» GOAL OF THE EXERCISE
Edit the data from the line with "Open the Audio speaker icon" up to and including the line with "point(66,39)", replacing "Start Date" with "Due Date" and changing nothing else. Leave the pictures out of your answer.

» EXTRACTED ENTRIES
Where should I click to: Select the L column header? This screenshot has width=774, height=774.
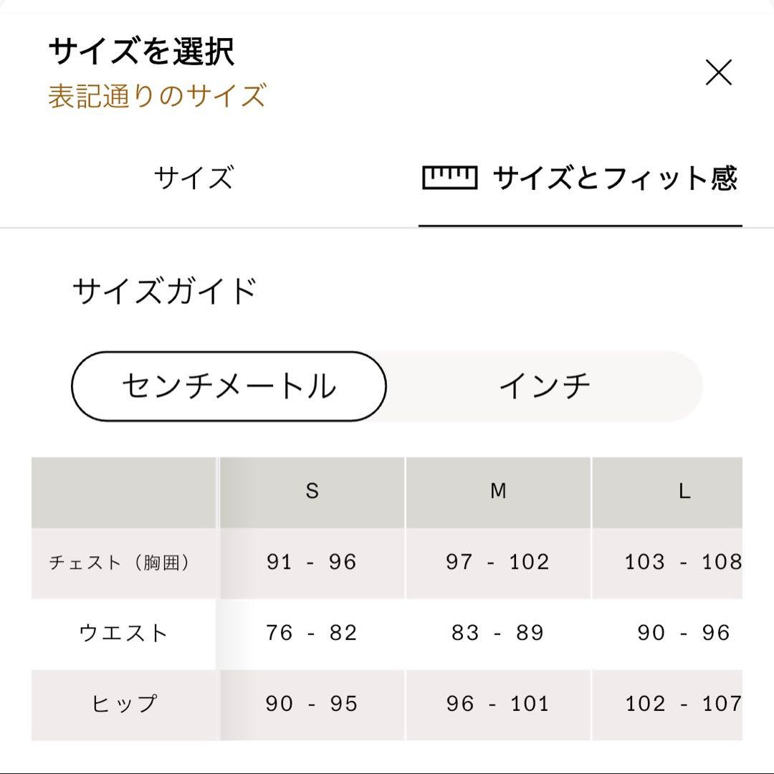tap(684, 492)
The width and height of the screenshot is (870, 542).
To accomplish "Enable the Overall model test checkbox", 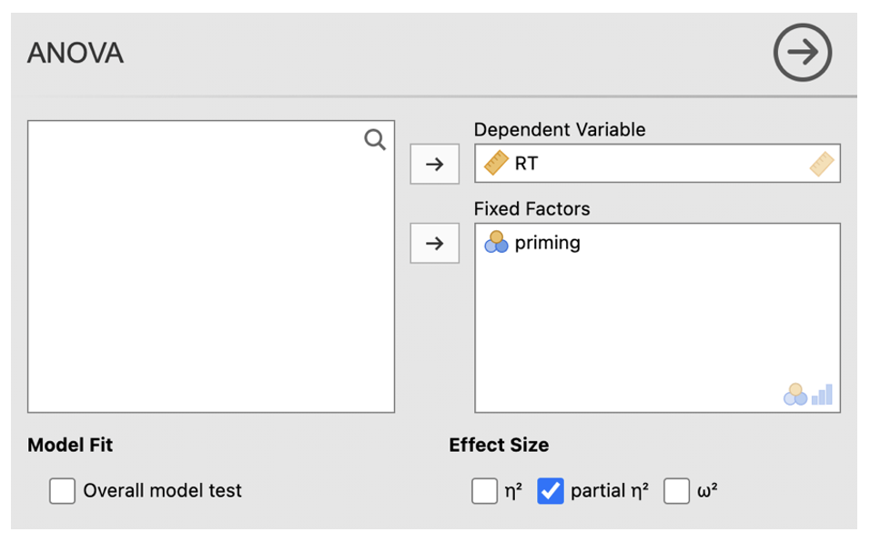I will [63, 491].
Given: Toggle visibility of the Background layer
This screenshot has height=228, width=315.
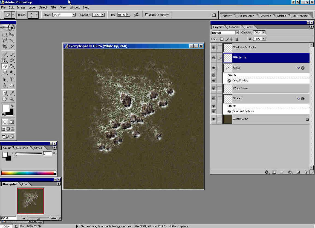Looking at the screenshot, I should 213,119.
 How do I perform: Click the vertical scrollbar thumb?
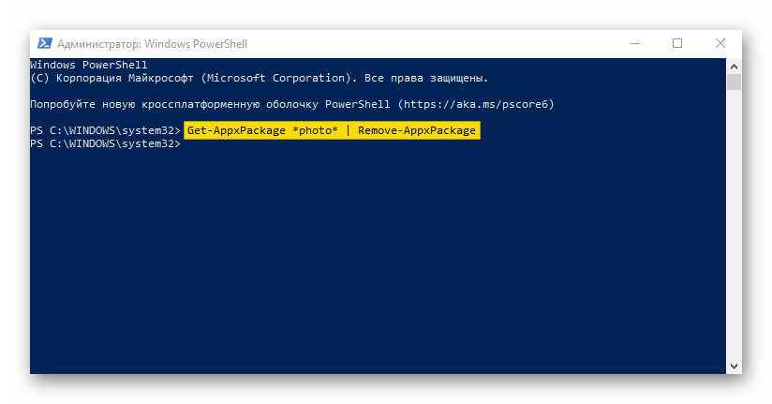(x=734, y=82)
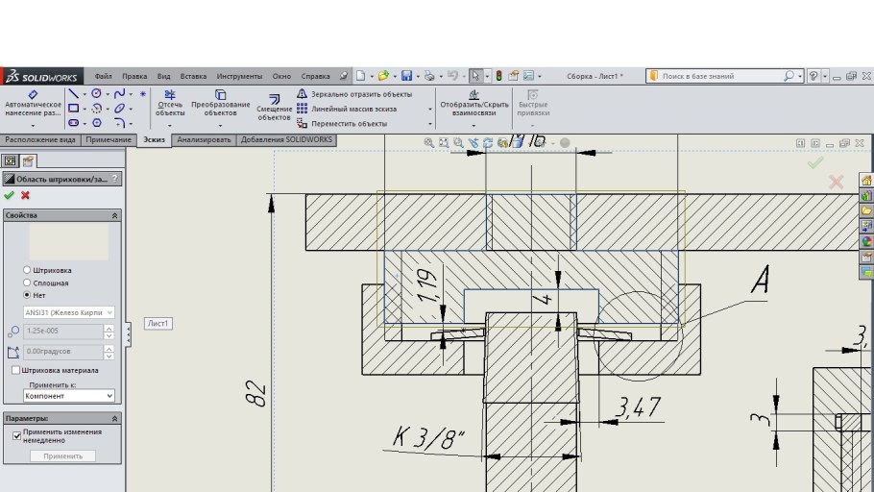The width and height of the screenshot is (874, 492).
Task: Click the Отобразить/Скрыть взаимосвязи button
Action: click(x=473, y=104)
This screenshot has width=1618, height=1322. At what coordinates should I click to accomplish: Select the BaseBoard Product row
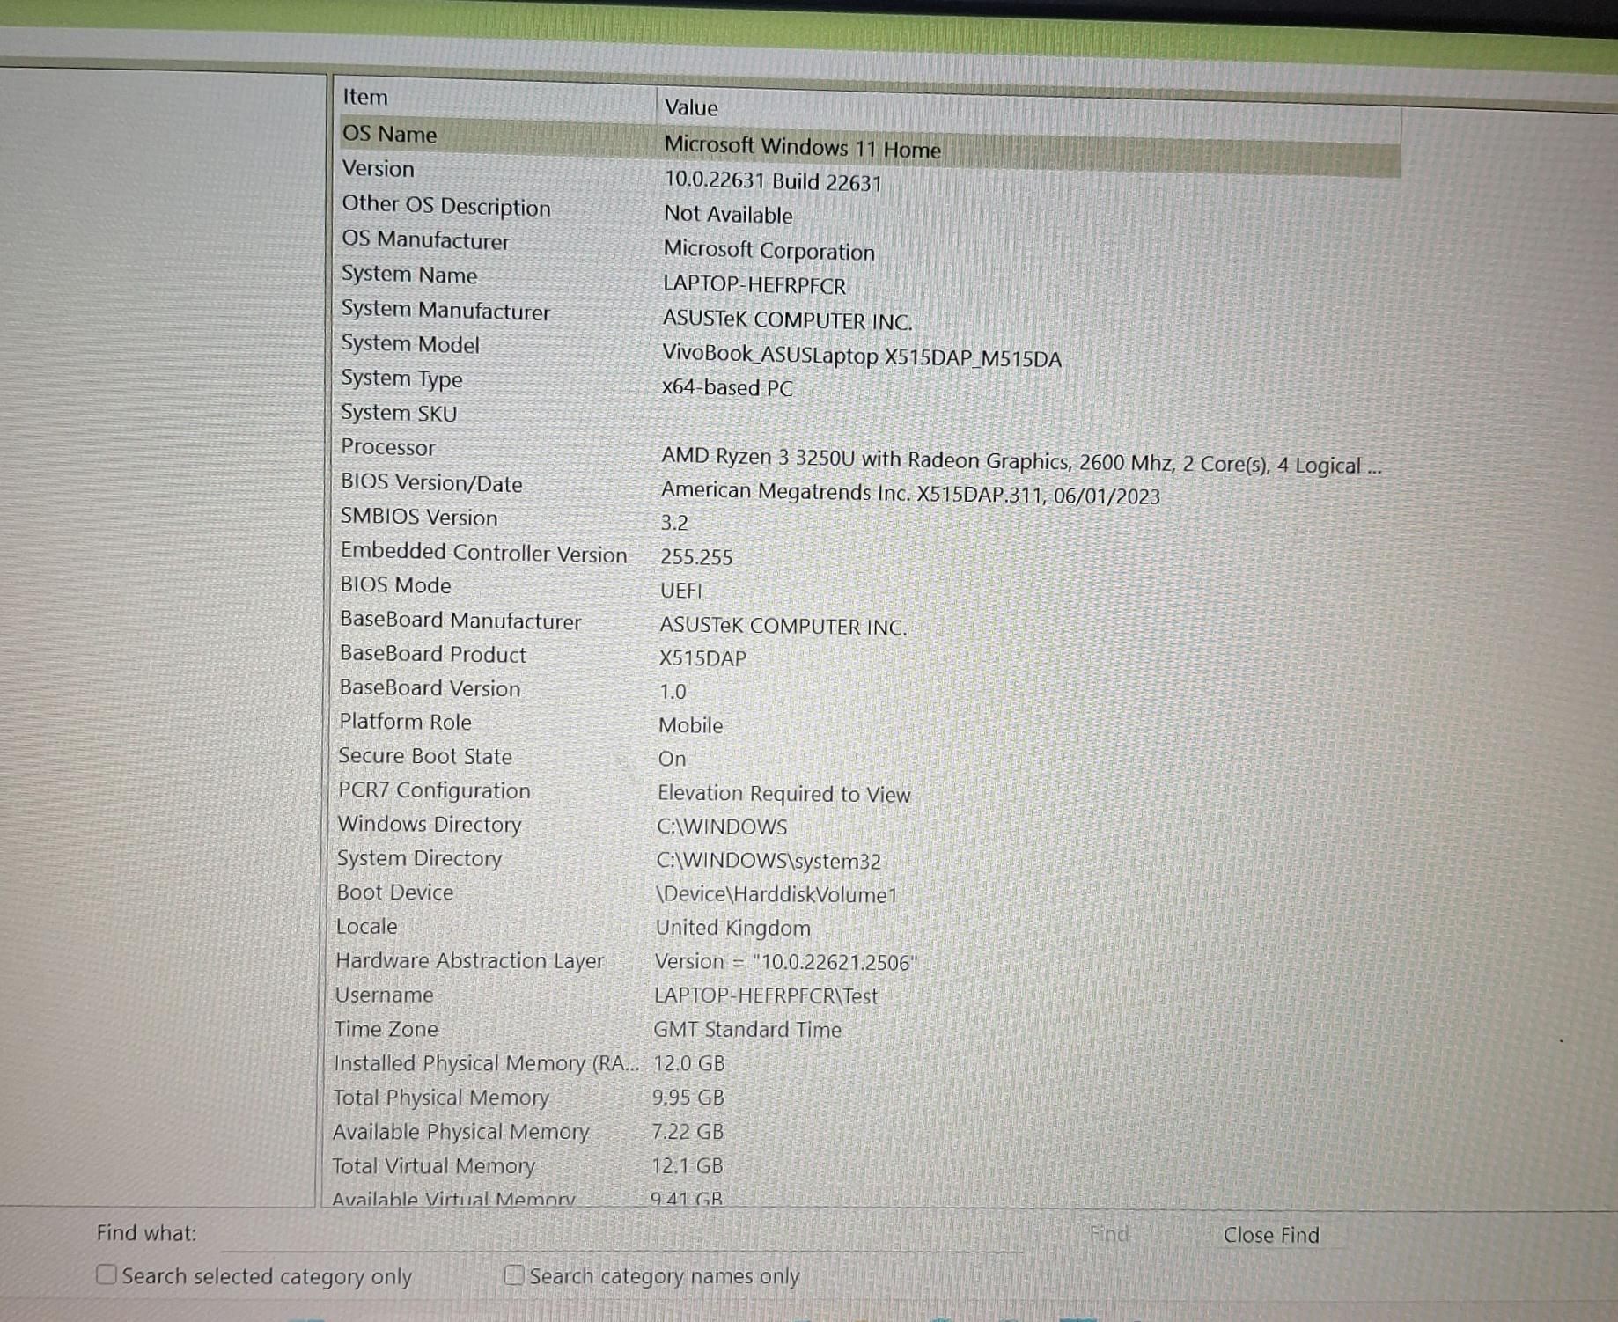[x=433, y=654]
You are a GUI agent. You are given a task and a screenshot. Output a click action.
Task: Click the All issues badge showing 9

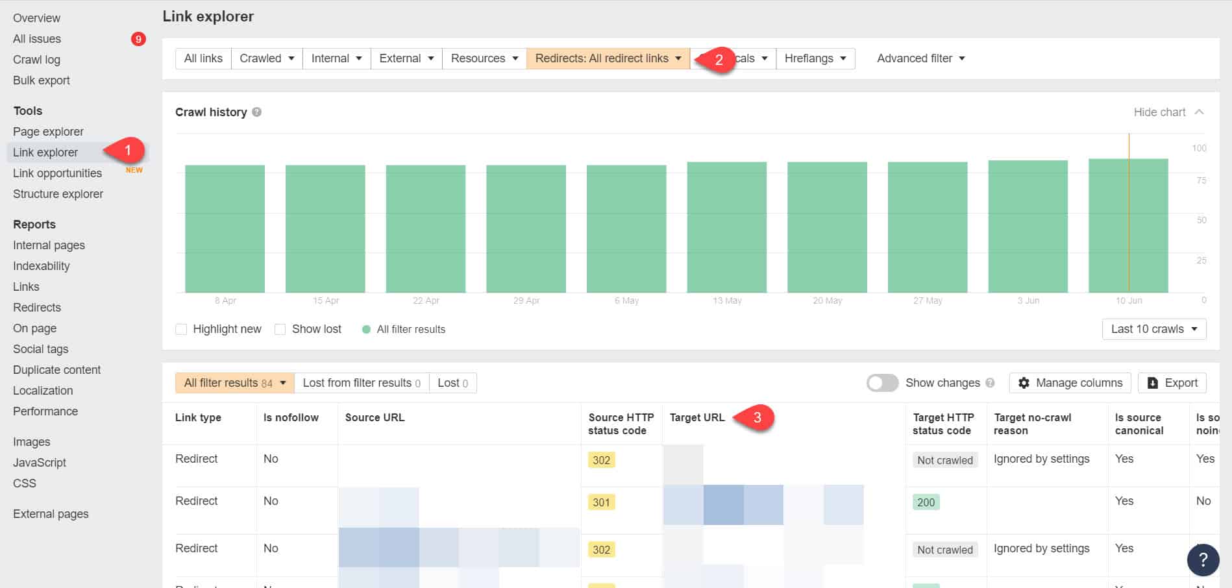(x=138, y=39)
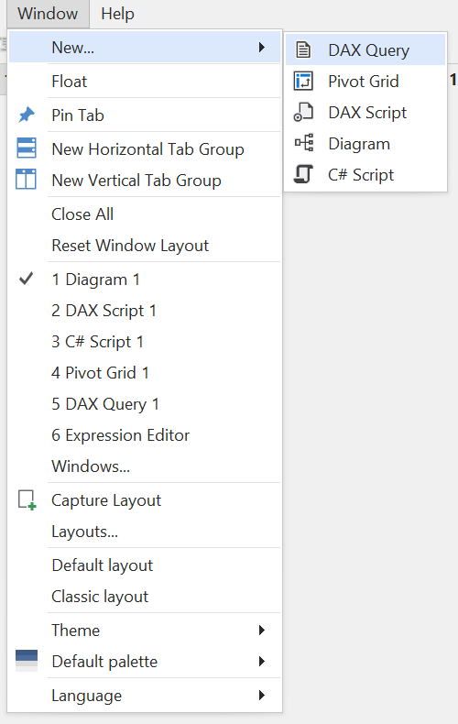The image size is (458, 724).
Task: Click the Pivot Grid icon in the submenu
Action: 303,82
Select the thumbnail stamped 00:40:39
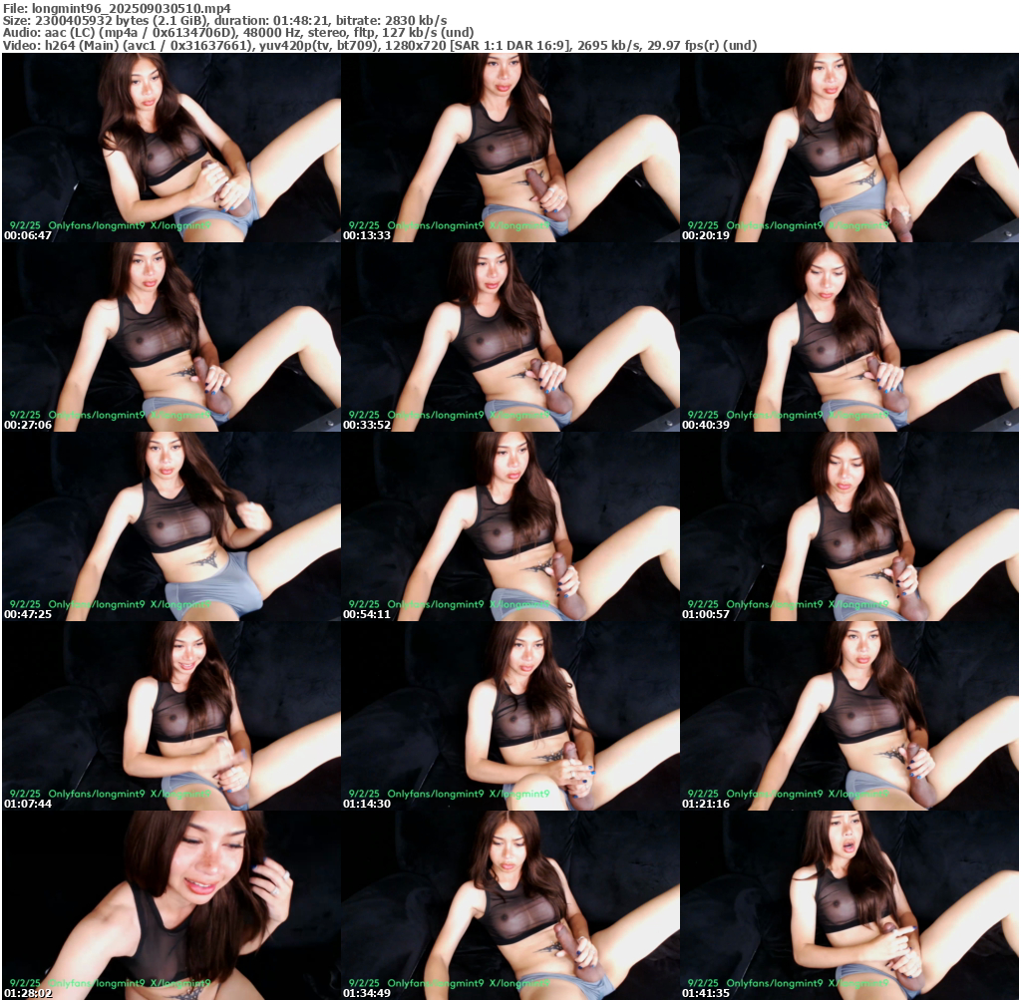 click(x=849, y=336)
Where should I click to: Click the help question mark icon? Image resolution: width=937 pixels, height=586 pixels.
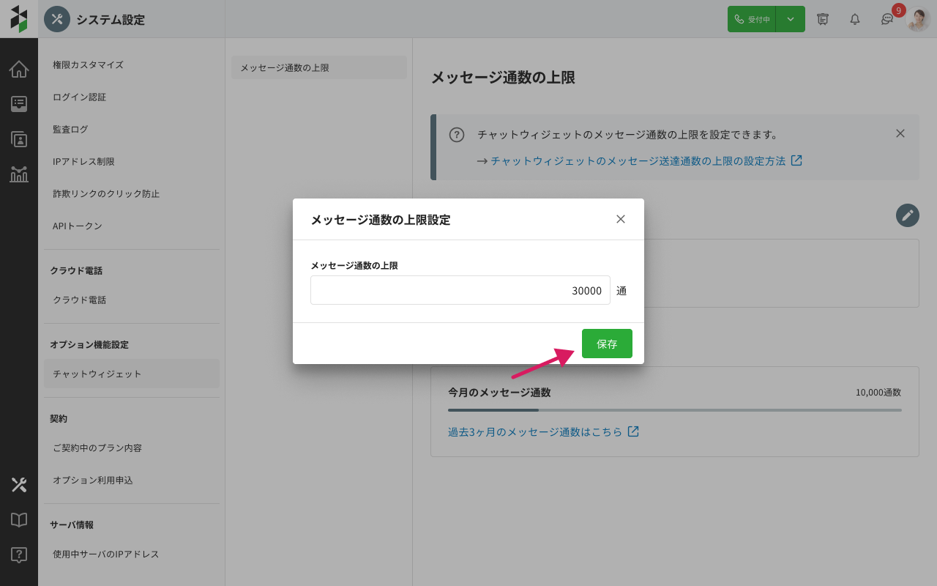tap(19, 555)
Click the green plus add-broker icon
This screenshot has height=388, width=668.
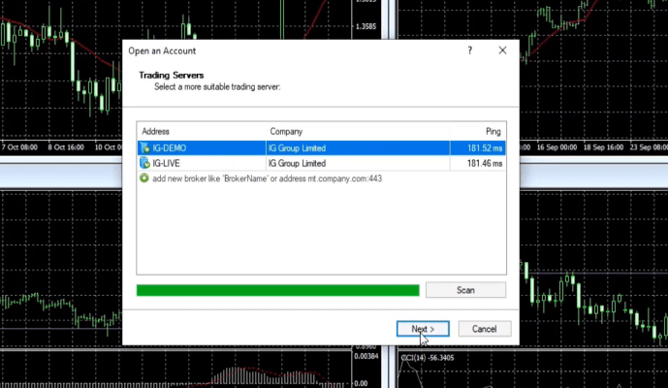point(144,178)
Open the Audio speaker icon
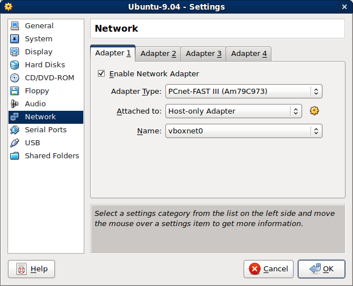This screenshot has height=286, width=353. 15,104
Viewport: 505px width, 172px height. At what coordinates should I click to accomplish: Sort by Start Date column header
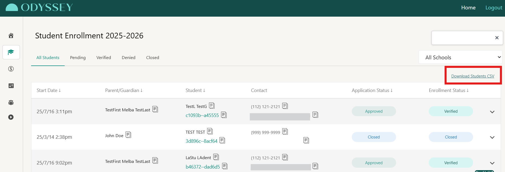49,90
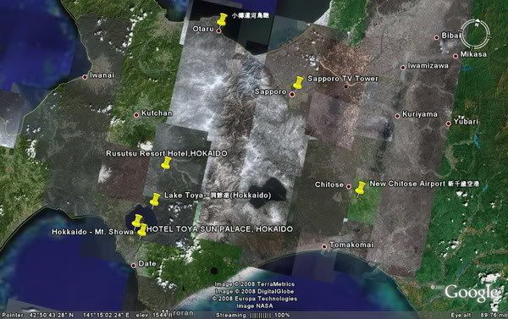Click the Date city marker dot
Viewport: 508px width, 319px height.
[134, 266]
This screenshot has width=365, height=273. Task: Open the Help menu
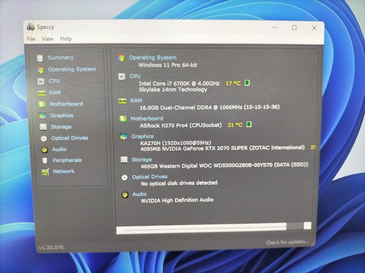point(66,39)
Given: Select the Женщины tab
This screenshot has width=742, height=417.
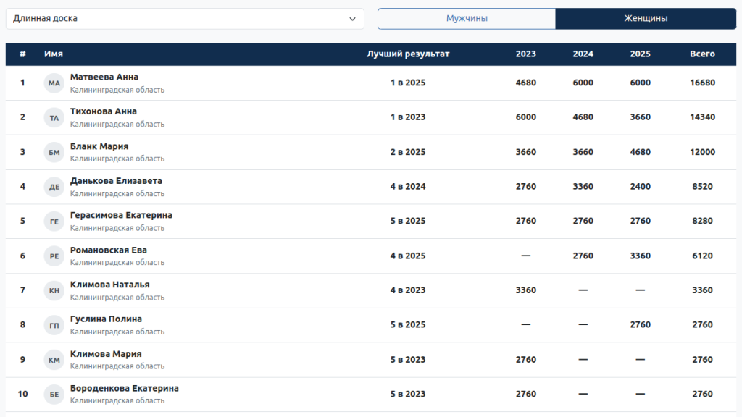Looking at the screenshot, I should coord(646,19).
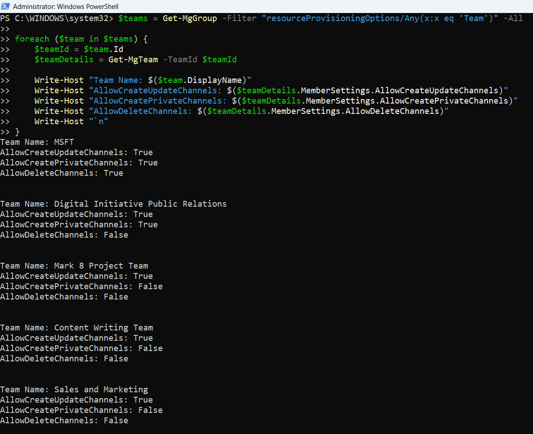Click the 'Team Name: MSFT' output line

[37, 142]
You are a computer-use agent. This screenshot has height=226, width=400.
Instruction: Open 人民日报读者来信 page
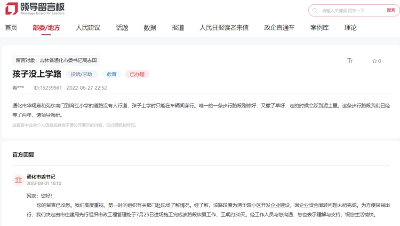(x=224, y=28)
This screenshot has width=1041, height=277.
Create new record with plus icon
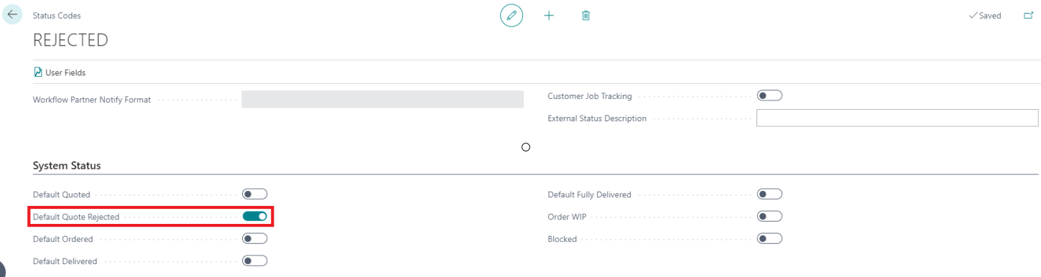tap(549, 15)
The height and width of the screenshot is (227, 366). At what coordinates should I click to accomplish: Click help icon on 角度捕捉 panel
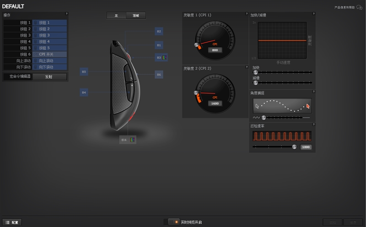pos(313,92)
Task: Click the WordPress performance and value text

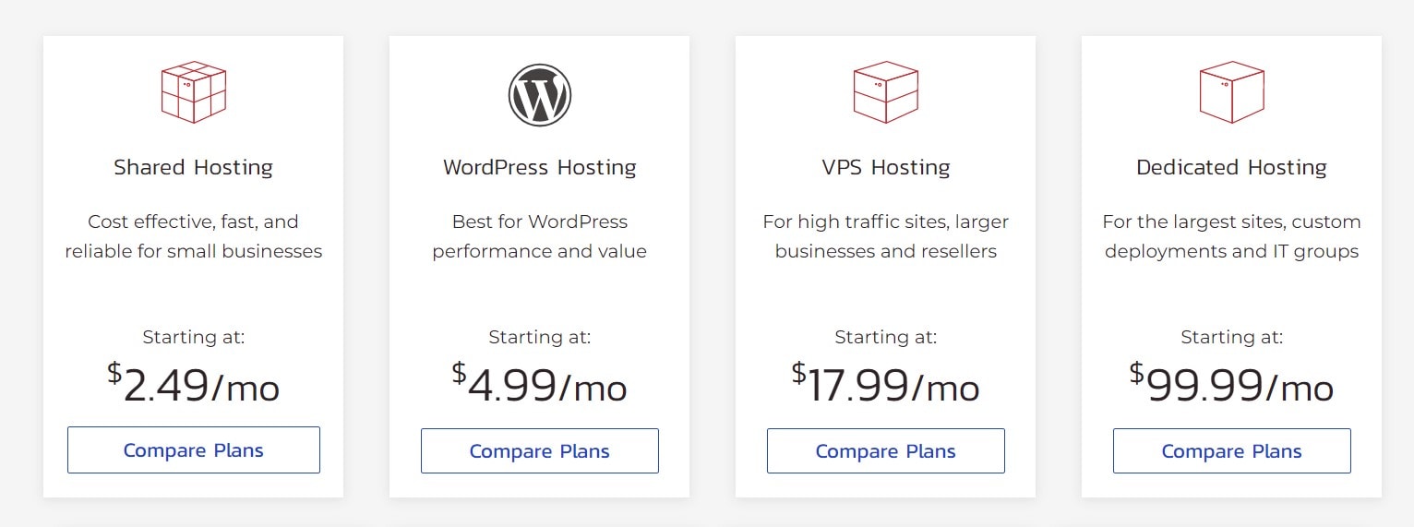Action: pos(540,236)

» EXERCISE RESULT
Open the Audio speaker icon
This screenshot has height=286, width=353. 15,104
Viewport: 505px width, 172px height. At what coordinates should I click to accomplish: Sort by Due Date column header
49,90
Click the Date city marker dot
Viewport: 508px width, 319px height.
[134, 266]
This screenshot has width=365, height=273. Task: Open the Help menu
point(66,39)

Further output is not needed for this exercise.